ここにスプルアーンスを始めとする太平洋で日本海軍と戦った提督がいれば又、違ったではあろうが残念ながら殆どが海底であった。
「明後日の0500時に一気に最初の攻撃を仕掛ける! 第一次攻撃隊として五千機を出撃させて関東地方の軍事施設及び海岸陣地を破壊する」
ニミッツは勿論、一年前にカーチス・ルメイ率いる三万機という史上最大規模の爆撃隊が殲滅されたことに気を失うほどの衝撃を受けたがその時点で日本には前代未聞な兵器は無いと判断したのである。

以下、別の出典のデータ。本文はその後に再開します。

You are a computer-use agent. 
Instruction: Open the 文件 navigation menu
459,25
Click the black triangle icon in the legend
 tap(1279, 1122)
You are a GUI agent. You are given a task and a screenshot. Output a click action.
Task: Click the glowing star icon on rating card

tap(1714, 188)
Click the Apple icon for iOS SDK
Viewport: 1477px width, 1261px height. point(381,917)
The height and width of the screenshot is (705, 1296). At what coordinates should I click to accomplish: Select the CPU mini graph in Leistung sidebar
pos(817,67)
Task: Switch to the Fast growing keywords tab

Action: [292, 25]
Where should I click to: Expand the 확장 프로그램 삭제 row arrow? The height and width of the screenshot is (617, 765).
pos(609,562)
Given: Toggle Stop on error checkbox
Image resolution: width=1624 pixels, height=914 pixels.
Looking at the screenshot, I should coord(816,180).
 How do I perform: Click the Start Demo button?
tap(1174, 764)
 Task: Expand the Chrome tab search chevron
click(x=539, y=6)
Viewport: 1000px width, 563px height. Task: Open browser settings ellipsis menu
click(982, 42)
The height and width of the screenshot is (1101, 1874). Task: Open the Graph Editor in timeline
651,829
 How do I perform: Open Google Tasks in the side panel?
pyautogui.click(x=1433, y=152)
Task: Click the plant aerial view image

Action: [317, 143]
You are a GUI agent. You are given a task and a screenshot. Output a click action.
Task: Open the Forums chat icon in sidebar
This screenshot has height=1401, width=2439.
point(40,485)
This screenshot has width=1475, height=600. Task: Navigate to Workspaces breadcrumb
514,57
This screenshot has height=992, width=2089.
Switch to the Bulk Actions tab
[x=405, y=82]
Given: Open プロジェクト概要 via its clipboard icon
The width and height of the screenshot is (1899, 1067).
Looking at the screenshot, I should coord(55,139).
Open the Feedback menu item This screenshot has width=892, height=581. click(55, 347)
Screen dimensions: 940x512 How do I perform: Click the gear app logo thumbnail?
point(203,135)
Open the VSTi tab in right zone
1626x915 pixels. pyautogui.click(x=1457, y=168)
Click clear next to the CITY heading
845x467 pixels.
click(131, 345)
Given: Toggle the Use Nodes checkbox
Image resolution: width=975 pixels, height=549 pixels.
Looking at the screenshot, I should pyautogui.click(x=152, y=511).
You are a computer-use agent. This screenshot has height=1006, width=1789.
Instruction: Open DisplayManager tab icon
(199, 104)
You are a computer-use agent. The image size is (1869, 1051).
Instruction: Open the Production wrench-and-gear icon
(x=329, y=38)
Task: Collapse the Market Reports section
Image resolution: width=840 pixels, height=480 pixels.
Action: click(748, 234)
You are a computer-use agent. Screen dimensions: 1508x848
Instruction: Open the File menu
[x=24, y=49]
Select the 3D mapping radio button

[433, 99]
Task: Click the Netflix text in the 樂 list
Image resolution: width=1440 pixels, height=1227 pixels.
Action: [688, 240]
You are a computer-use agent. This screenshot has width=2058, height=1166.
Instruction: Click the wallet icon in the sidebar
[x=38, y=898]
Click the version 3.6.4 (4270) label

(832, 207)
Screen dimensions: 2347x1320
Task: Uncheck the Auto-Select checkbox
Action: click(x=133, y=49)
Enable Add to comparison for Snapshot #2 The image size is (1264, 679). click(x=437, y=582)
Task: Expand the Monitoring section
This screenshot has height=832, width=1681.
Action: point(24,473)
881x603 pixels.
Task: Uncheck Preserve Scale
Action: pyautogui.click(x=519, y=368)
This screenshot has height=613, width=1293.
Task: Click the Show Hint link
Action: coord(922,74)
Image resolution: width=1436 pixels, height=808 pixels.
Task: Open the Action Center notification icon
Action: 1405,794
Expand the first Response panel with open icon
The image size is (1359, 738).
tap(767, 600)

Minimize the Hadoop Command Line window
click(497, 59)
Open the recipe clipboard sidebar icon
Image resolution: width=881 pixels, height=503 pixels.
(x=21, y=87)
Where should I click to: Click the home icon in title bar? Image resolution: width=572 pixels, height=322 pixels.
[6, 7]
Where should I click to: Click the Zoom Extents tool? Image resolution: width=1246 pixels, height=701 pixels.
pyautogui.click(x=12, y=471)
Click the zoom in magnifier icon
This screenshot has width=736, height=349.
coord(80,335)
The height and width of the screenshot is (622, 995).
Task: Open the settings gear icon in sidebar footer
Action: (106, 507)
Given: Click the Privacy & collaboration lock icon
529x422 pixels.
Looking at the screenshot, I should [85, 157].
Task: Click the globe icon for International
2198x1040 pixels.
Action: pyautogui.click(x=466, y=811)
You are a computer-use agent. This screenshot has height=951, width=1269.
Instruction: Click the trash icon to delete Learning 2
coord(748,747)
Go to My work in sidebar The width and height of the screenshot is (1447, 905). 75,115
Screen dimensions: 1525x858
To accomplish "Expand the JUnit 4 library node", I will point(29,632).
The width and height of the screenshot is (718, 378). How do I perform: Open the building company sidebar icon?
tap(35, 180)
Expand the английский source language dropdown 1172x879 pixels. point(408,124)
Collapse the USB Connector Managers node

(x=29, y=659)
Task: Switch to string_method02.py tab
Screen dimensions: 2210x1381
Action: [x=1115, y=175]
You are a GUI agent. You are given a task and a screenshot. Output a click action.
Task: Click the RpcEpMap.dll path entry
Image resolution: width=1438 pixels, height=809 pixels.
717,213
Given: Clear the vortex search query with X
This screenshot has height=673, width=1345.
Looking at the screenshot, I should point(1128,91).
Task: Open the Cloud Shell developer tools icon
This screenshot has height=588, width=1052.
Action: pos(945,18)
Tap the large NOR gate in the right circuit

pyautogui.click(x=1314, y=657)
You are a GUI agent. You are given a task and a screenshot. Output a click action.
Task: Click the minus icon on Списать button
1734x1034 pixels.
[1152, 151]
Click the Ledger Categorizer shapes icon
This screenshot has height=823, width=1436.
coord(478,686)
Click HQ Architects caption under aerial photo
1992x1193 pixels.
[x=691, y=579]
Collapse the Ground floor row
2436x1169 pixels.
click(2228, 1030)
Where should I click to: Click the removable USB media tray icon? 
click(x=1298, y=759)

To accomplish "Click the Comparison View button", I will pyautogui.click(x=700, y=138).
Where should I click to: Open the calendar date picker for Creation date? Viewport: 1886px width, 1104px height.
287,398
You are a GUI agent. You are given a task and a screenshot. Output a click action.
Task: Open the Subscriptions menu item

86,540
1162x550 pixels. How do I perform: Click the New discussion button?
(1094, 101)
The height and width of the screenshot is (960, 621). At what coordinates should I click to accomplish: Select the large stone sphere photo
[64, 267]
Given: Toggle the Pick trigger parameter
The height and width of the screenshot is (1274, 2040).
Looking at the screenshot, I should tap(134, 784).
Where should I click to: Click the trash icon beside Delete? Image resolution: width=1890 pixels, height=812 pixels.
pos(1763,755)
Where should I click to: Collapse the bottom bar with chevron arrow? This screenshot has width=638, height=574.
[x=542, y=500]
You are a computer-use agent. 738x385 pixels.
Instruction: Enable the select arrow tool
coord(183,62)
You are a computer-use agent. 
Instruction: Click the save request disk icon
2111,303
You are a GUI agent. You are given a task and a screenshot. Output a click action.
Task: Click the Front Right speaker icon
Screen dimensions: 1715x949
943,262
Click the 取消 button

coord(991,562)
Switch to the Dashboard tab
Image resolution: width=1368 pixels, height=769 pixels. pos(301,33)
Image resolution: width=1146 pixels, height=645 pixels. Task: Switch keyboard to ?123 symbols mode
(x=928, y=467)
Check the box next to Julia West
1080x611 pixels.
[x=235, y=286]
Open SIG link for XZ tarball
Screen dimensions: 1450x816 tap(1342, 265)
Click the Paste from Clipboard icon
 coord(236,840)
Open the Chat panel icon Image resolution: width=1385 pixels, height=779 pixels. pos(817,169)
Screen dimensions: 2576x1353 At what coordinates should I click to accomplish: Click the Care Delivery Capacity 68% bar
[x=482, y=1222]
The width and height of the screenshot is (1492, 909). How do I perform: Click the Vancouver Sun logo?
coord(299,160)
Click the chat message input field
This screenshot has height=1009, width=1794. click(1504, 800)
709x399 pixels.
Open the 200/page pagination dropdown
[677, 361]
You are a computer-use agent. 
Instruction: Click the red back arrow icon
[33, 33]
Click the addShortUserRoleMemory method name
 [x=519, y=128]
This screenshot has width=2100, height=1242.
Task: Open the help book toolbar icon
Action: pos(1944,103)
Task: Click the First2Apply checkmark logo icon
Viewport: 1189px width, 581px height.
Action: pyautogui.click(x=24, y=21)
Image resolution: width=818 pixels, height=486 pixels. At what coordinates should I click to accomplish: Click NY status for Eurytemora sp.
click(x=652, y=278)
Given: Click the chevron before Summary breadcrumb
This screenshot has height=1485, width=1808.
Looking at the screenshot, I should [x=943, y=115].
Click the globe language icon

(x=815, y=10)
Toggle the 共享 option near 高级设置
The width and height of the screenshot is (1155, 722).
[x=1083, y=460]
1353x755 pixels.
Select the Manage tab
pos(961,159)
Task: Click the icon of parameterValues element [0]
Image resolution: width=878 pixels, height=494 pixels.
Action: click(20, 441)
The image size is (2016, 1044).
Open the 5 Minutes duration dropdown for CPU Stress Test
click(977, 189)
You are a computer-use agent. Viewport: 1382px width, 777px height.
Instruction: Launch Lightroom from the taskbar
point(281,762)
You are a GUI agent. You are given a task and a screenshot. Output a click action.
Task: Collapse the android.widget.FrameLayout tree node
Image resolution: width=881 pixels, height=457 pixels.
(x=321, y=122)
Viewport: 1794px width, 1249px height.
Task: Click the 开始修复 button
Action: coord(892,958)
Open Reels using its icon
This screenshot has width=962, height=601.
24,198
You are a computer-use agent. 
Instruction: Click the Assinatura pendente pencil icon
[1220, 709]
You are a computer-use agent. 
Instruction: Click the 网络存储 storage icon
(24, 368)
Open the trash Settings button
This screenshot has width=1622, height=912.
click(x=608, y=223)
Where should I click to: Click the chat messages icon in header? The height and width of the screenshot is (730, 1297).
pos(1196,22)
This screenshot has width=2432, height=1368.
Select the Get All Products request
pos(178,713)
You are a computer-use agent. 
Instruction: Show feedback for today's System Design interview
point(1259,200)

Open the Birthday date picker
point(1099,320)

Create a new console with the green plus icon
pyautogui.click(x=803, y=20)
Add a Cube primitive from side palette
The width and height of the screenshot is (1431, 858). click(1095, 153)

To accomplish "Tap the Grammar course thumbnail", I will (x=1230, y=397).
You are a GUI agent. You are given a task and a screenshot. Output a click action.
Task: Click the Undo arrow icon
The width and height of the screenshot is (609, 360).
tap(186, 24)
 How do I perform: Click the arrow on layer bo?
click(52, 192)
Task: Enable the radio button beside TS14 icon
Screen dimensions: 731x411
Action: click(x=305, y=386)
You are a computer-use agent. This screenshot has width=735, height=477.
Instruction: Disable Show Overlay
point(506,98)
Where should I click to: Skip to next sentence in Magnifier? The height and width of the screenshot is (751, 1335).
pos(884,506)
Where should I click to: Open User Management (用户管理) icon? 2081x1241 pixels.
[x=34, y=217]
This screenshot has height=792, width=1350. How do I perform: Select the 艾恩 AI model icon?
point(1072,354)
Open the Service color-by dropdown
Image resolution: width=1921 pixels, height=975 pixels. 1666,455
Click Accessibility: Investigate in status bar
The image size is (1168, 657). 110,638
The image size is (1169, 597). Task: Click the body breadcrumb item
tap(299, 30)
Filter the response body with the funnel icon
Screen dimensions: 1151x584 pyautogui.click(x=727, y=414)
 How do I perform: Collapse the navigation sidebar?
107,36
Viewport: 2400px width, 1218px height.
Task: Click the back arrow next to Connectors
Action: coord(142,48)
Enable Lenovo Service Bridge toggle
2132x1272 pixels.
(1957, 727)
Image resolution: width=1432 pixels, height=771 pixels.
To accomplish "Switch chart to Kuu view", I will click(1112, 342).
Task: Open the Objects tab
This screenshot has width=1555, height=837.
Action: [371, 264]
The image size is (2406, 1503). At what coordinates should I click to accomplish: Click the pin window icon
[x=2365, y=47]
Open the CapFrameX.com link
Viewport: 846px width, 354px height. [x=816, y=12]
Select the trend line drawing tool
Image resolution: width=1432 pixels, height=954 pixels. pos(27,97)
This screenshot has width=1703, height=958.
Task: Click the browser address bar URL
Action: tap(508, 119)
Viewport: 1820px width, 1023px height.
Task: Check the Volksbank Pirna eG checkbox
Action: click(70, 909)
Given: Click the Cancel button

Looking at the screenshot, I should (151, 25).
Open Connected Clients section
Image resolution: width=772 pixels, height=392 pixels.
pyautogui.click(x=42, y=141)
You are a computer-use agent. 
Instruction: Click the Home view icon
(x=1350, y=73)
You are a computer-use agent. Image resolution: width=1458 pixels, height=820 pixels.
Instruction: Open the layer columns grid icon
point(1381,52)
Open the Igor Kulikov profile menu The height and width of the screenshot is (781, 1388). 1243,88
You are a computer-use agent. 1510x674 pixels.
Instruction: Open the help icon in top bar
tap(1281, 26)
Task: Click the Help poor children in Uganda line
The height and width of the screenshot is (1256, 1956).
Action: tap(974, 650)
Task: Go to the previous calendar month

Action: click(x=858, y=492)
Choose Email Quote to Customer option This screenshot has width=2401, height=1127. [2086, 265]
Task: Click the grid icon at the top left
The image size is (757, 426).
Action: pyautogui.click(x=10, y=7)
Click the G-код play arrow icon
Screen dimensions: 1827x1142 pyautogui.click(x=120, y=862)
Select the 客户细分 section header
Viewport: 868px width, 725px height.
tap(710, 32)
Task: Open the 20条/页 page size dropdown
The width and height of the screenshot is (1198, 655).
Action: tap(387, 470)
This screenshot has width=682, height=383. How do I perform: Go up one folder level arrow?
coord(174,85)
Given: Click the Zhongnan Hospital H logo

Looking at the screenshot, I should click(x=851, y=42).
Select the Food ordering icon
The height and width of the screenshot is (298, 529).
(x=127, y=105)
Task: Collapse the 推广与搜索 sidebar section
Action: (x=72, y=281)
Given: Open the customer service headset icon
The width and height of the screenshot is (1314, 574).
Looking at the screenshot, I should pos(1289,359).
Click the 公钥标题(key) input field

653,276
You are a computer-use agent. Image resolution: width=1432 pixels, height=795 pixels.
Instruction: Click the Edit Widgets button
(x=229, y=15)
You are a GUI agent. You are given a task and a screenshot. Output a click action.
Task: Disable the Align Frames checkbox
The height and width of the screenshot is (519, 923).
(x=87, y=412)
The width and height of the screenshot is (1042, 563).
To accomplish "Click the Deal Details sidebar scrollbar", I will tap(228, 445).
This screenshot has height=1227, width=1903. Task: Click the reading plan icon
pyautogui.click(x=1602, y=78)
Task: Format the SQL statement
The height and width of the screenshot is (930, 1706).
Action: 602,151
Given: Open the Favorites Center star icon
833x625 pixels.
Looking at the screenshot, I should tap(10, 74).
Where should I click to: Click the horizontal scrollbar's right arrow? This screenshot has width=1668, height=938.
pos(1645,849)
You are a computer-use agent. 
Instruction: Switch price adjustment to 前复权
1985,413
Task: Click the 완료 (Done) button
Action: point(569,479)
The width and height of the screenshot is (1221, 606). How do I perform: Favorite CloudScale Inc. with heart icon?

この判断は“さがみ”や伊400がいない世界なら正解であったが彼の現状での考えは間違っていたのである。
「各空母の艦長に既に日本には我らの大編隊を阻止できる兵器は皆無だから思いきり暴れてよしと連絡するのだ」
ニミッツの命令は各空母に伝達されていく。
各空母では所狭しと甲板に並べられている最新鋭機を整備兵やパイロットが点検をしているが総海軍兵力の八割は新兵か配属一年未満であった。
その点が非常に不幸であったが例えそれが超精鋭であったとしても伊400の前では何の意味も無かったのであるがその恐怖を味わうのは未だ先の事である。
それ以上に油断というかドイツ以下の性能の兵器と兵士のみというのが欧州方面で戦った陸軍部隊の九割以上の認識であった。